Haikus For Barney Miller

Friday, May 23rd, 2008

Cycle 1: Barney’s Lament:

Wojo, Wojo, Whoa!
Whoa! Wojo, Wojo, Wojo!
Wojo, Oh, Wojo!

Cycle 2: Dietrich Knows:

This man speaks a tongue
No one understands? Dietrich
Knows. Dietrich can help.

This man has a bomb
It’s nuclear-atomic?
Let’s just ask Dietrich

O boy. Another one.
A riddle. A mystery.
A job for Dietrich.

Dietrich, why is it
You know everything except
That this is Fish’s desk.

Coming soon: Officer Carl Levitt and the Dream of Adequacy

Things That Very Few People Are Afraid Of

Tuesday, May 20th, 2008

The English system of weights and measures
People of roughly medium build
4:15 pm on any given Thursday
A glass of water
That vague sense of satisfaction obtained by opening a sticky jar-lid

Rejected Titles

Sunday, May 18th, 2008

The Unbearable Cuteness of Being
No Country For Bald Men
A Portrait of the Artist as a Young Douchebag
Brave New Squirrels
The Sound and the Furries
There Will Be Fudd (an Elmer Fudd motion picture experience)
Harold And The Big Purple Cock
(More here)

Argumentum Ad Awesomeness

Saturday, May 17th, 2008

While Aristotle’s “proof” that not (A and not-A) has survived for over 2,000 years, it now seems that there is even stronger proof that he is wrong. I thus present the Argumentum Ad Awesomeness:

1. Q
2. ~Q
3. Q or P (1, by addition, and where P is something awesome, like “I get super skateboard powers” or “girls like me.”)
4. P (by 3, 2, Disjunctive Syllogism)

Thus, if (Q and ~Q), then something awesome, so (Q and ~Q), Q.E.D.

Things I Did In Spite Of The Liberals

Sunday, May 11th, 2008

1. Defeat Hitler.
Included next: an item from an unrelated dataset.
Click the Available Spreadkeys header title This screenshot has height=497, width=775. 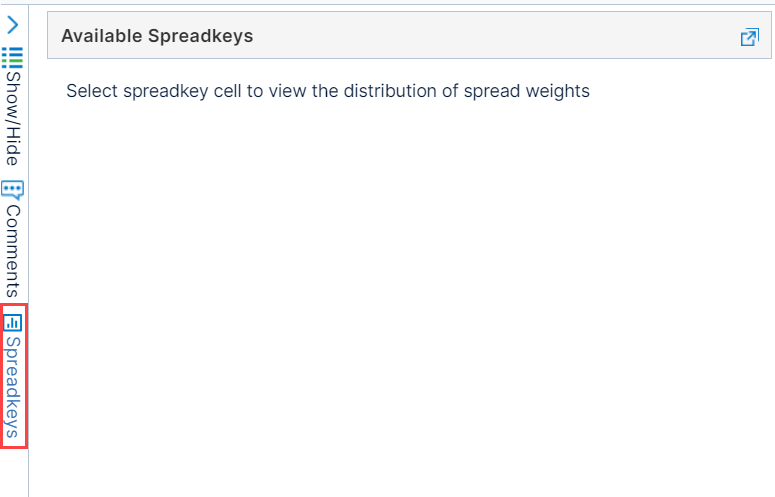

I remember how my liberal Democrat friends were all, “o no, don’t defeat Hitler! You should appease him! He probably has a legitimate grievance caused by American cultural imperialism.” And I was all, “fuck that, I’m defeating Hitler.” They can whine about it in their Gender and Sexuality graduate programs, but that’s just how I play it. I. Defeat. Hitler.

2. Develop A Strong And Healthy Economy. I thought it would be a good idea to create a burgeoning economy that benefited the American worker. Of course, my “liberal” friends thought I’d be better off stifling all growth and creativity in the marketplace. They were all, “let’s not be hasty with the burgeoning economy! What if something goes wrong! I’m scared! Hold me!” Sorry, no time to “hold” you. I have to promote industry and personal responsibility.
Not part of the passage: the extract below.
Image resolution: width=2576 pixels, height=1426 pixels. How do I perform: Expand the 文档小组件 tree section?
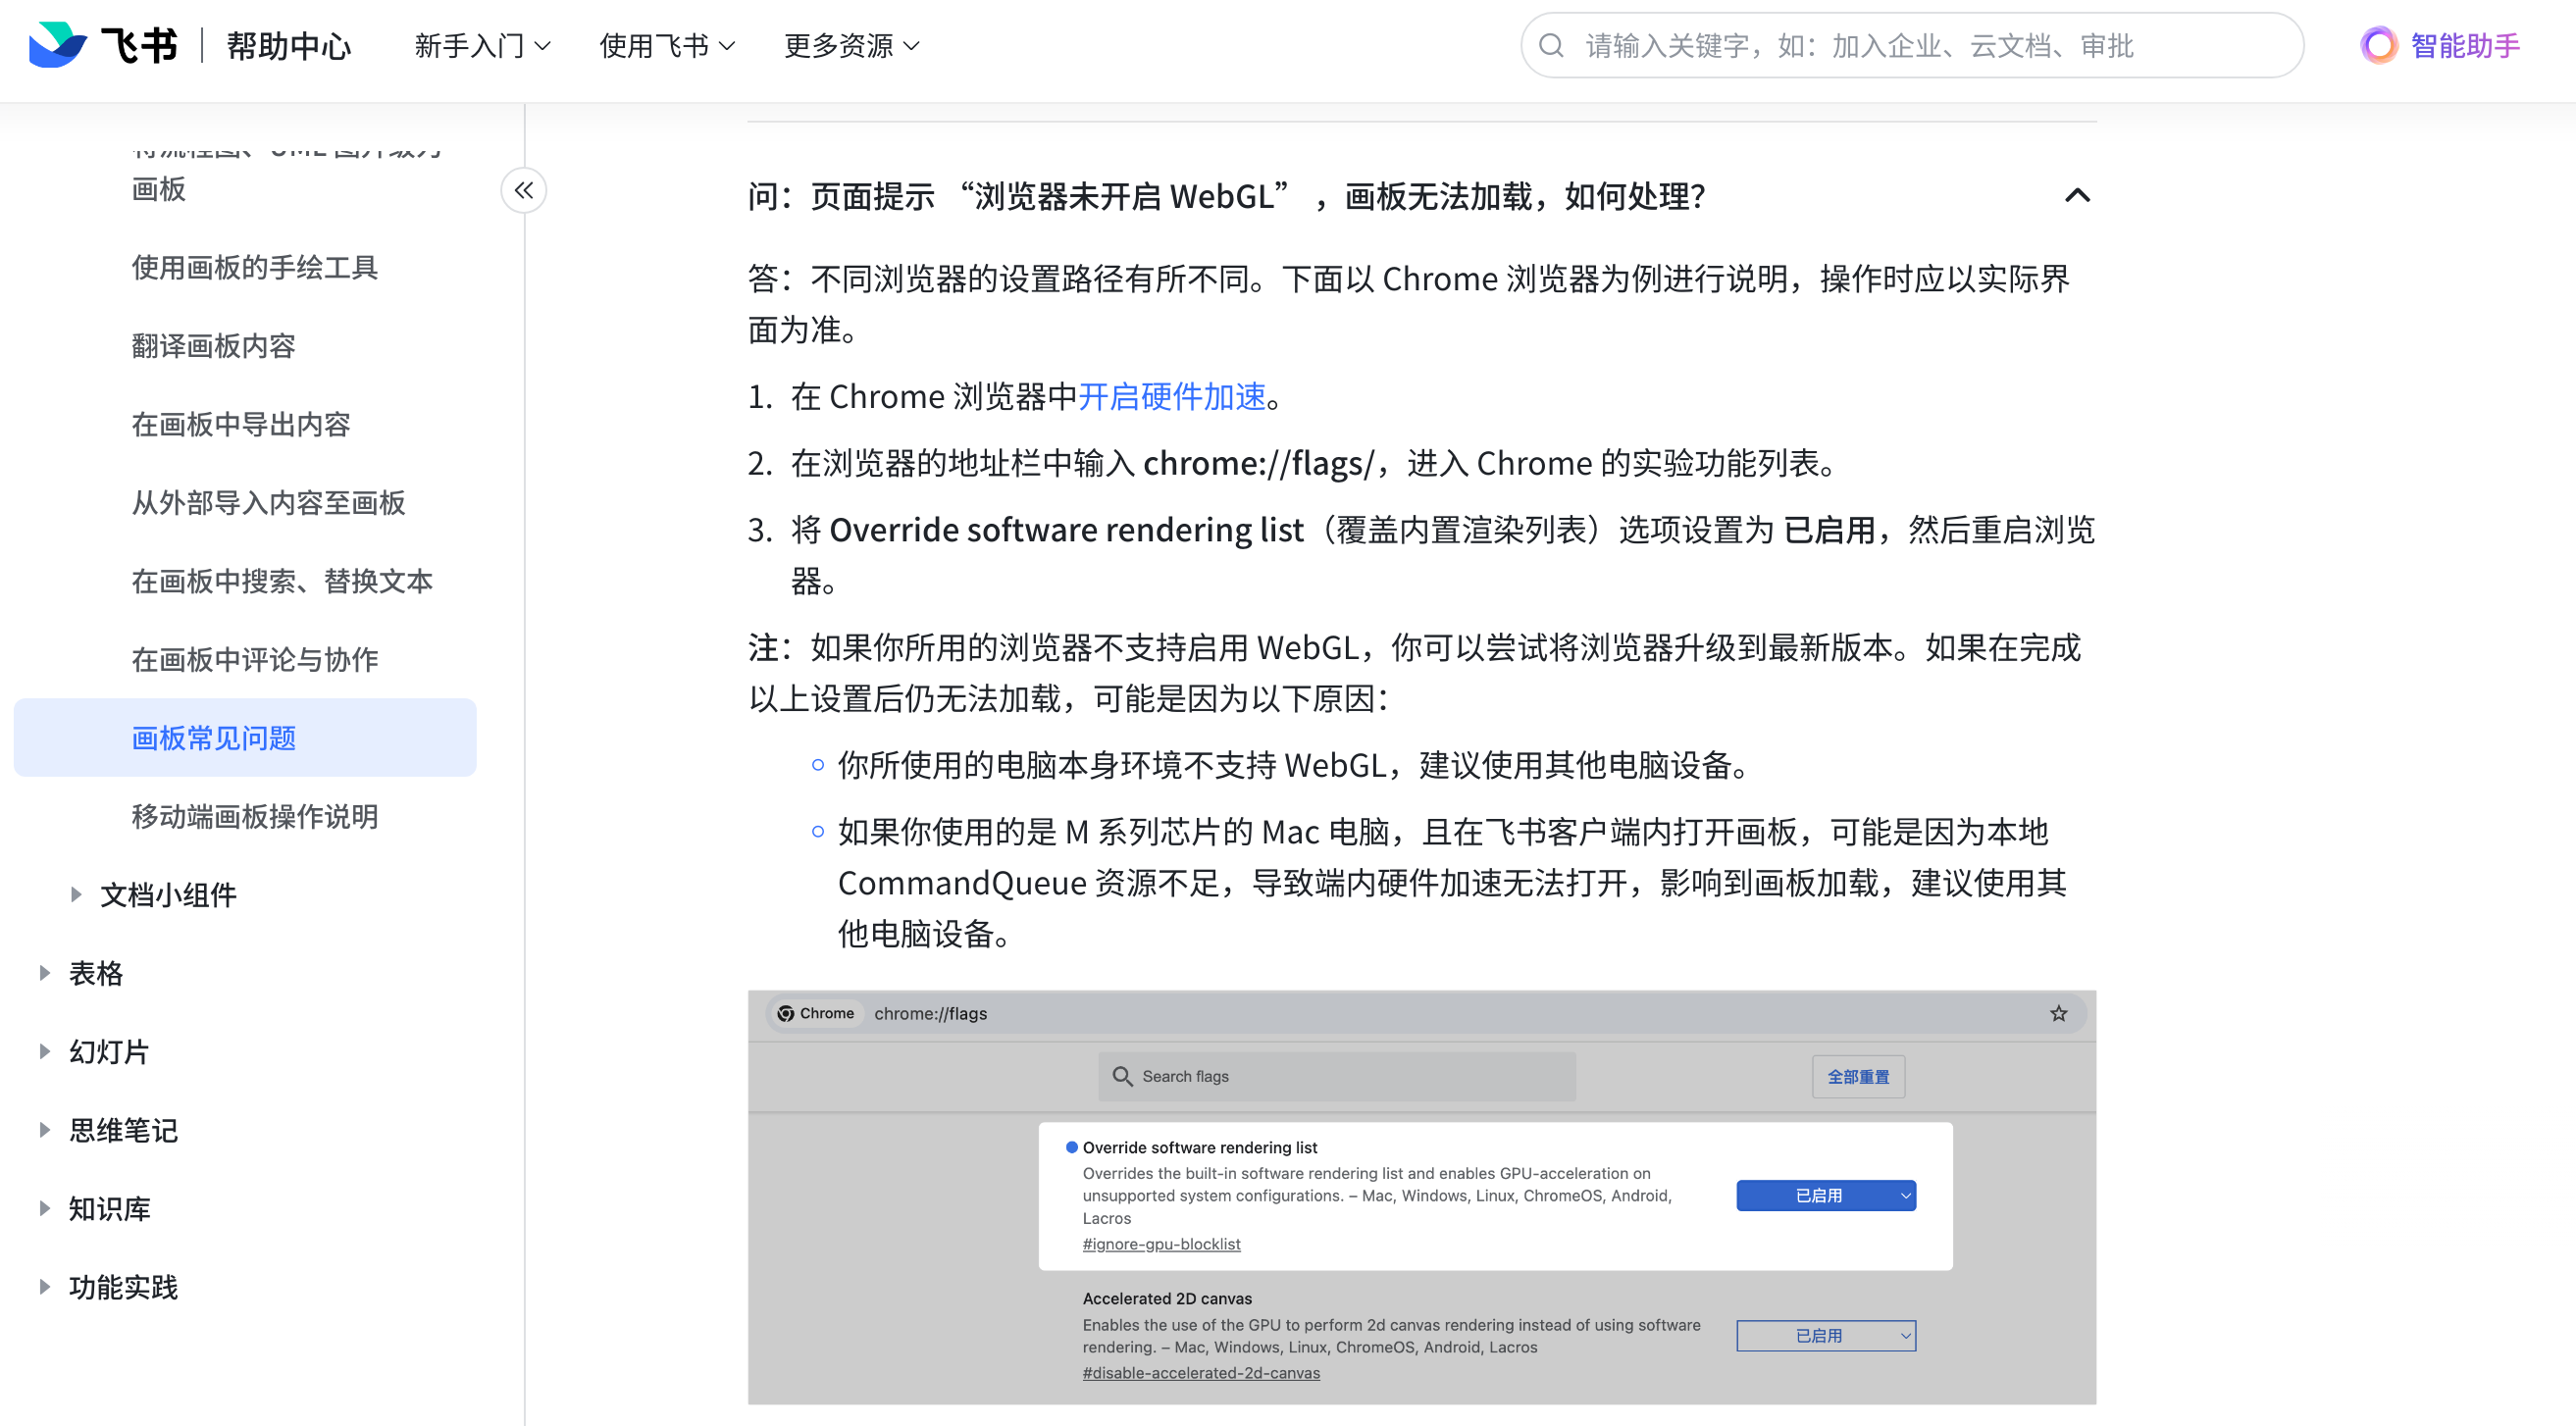click(76, 894)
3. Reduce Crime. Hey, why not reduce the amount of violent crime in our inner cities, I said. “O no,” said the liberal Democrats, “that would show grotesque racism and classism. Instead, let’s promote crime by handing out free pornography and destroying the family and taking away people’s gun rights and dignity! Then the world would be a utopia!” I have an idea: Why don’t you liberals create vast, tax-payer supported academic wastelands where we can safely sequester you while you “theorize” about your “utopian” experiments. Meanwhile, like all true men of faith and conservative values, instead of “thinking,” I will act. Watch out criminals. I am coming.

The Douchebag With A Thousand Faces

Thursday, May 1st, 2008

Pursuant to my reading of Joseph Campbell I present my new Mythic Cycle, of which the following is a brief excerpt from the first volume:

. . . . . The Eternal Douchebag

Volume 1: The Age Of Might And Magic

It was a time of shadows and fear, a time of swords and sinew, a time when strange forces ruled the land. In this age, some men cowered near the hearth, others strapped on weapons and faced certain death, and others still experimented with dark arts, and unleashed powers unknowable. And in this time rose a warrior, an orphan, a former slave, a gladiator, and a man who would one day be king. And while he roamed the lands in search of glory, I fucked his girlfriend.